▶ Aim of the exercise
Please begin with the line containing "Where should I click to: Click" and reproduce each line exactly until the records below end, without any pictures.

Start of Block

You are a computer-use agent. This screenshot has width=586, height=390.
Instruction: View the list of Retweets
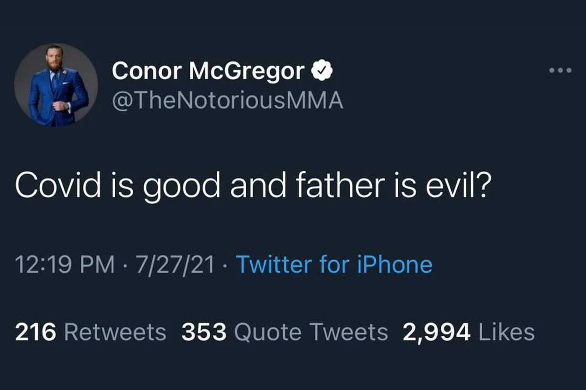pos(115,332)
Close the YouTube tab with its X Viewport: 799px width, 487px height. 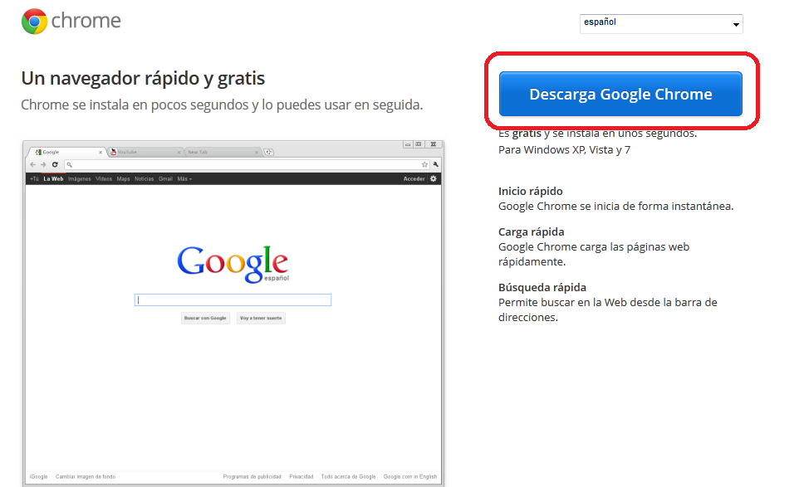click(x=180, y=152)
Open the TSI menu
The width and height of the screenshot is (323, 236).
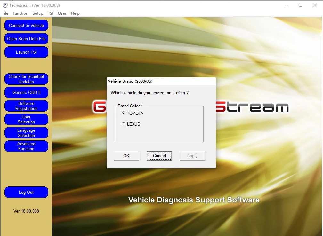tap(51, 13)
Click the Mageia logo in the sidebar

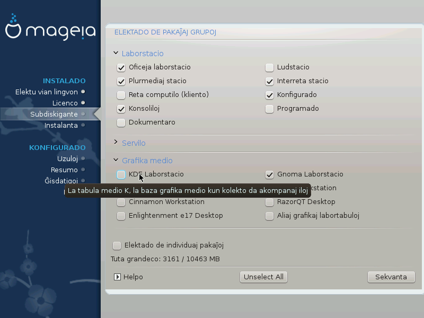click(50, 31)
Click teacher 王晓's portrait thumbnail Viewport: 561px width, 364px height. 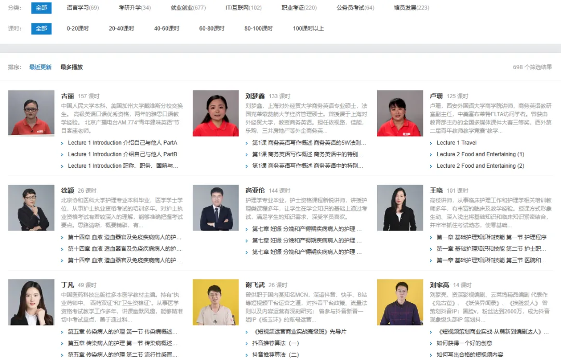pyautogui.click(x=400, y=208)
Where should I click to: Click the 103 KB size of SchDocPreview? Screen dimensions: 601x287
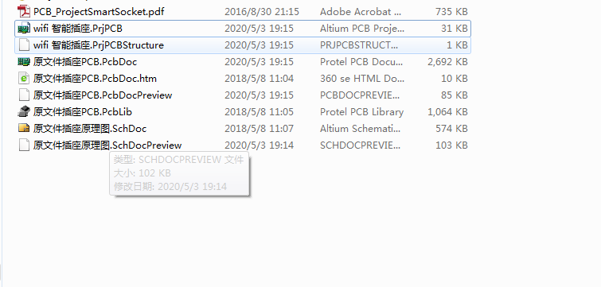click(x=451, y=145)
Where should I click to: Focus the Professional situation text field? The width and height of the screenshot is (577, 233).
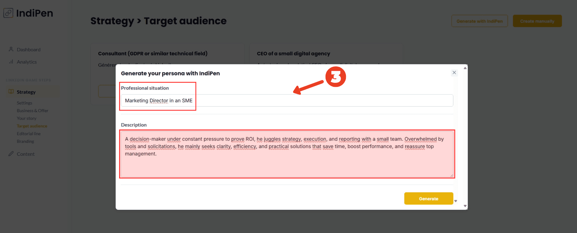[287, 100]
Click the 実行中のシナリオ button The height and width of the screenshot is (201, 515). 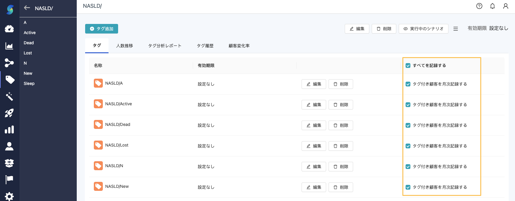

End of Block

▶ Solution to the problem
Where should I click to: Click the 103 KB size of SchDocPreview? Screen dimensions: 601x287
click(x=451, y=145)
Where should I click to: Focus the Professional situation text field? The width and height of the screenshot is (577, 233).
[287, 100]
Click the 実行中のシナリオ button The height and width of the screenshot is (201, 515). 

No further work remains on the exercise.